李在明(イ・ジェミョン)大統領は韓米関税交渉の主な争点である3500億ドル規模の対米投資ファンドに関して「すべての主要な細部事項が膠着状態に陥っている。投資方式、投資金、投資日程、損失分担および利益配分方式などがすべて争点として残っている」と述べた。これに先立ちドナルド・トランプ米国大統領は「妥結間近」と語ったが、それとは相反する捉え方だ。合意の暫定期限とみなされていた韓米首脳会談(29日)が2日後に迫っているが、妥結するかどうかさえ見通しが立たない「視界ゼロ」の局面が続いている。
李大統領はブルームバーグ通信が27日に公開したインタビュー記事で、「米国は自国の利益を最大にしようとするだろうが、それが韓国に災いに近い結果を招くほどのものであってはならない」と語った。ただし「議論が続いており、若干の見解の相違はあるものの、(妥結の)遅延が必ずしも失敗を意味するわけではない」とし、「忍耐の心を持って待っていただきたい」と述べた。ブルームバーグ通信とのインタビューは24日、ソウル龍山(ヨンサン)の大統領室で行われた。
インタビューでの李大統領の発言は、トランプ大統領が24日に大統領専用機内で「韓国との交渉妥結へと非常に近づいている」と話したこととは全く異なる状況認識を示している。米国が自分の要求案の受け入れを韓国に強く圧迫していることをうかがわせる。李大統領はインタビューで、5500億ドル規模の対米投資金すべてを日本政府が調達することにした米日合意に警戒心を示し、「欧州連合(EU)がトランプ大統領と交渉した方式から学ぶことができる」と述べた。
同日までに確認された大統領室の反応を見る限り、29日の首脳会談でも関税合意は成立しない公算が大きい。オ・ヒョンジュ国家安保室3次長もこの日、ソウルプレスセンターで開かれた外信記者クラブの懇談会で、「関税交渉は進み具合からして今回すぐに妥結するのは難しいのではないかと考えている」と述べた。
トランプ大統領のアジア歴訪に同行中のスコット・ベッセント米財務長官もこの日、専用機内で記者団たちに「非常に複雑な交渉だが、(妥結には)かなり近づいたと考えている」としつつも、「トランプ大統領の訪韓(29~30日)中に韓米貿易交渉が妥結する可能性は低い」と述べた。
だが、即興的で勝負師の顔を持つトランプ大統領の気質からして、交渉で「トップダウン式」の劇的な妥結が行われる可能性もある。

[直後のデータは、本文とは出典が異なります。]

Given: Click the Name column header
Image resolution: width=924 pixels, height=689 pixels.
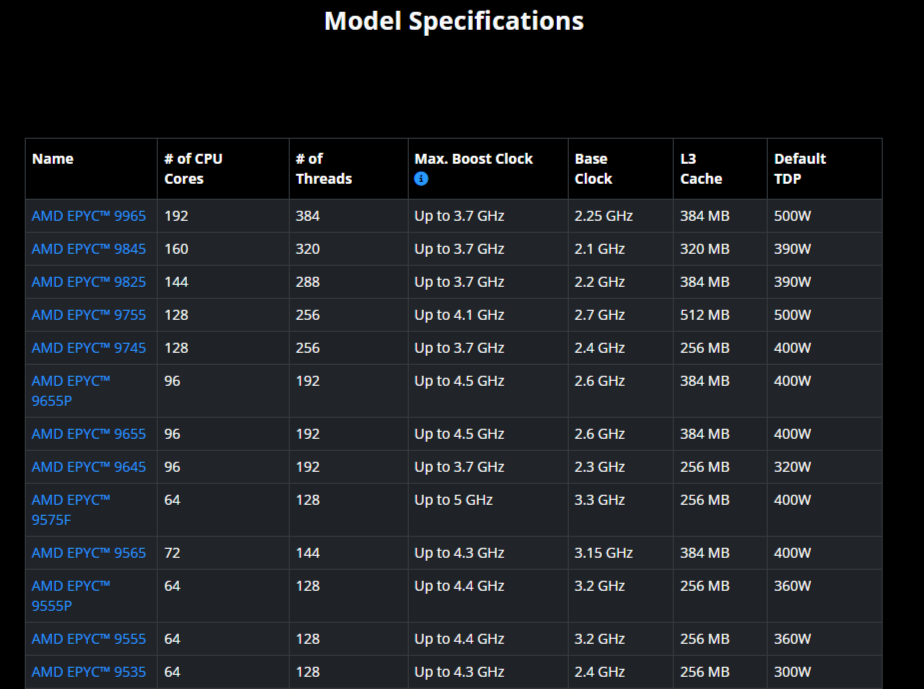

8月の首脳会談の際もトランプ大統領は会談直前に「トゥルース・ソーシャル」に「韓国で粛清または革命が起きているものとみられる。そのようなところではビジネスができない」という文を載せ、緊張を高めたが、会談は和気あいあいとした雰囲気の中で終わった。

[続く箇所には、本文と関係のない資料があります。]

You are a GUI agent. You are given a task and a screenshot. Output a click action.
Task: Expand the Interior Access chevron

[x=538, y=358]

妥結でも決裂でもない「中間水準」の合意で終わる可能性もある。すでに合意がなされた安全保障分野の合意文だけを今回の会談で発表し、関税・投資分野の交渉は続けていくやり方だ。実際、韓国の国家安保室と外交部側の説明によると、国防費の増額と韓米原子力協定の改正など、安全保障分野の合意文書の作業はある程度終わった状態だ。ただし、大統領室関係者は「我々は安全保障分野だけ先に発表しても大丈夫だという立場だが、米国もそうであるかは疑問だ」と語った。安保問題をテコに通商分野でより多くの利益を貫いてきた米国の交渉戦略を考えなければならないという意味だ。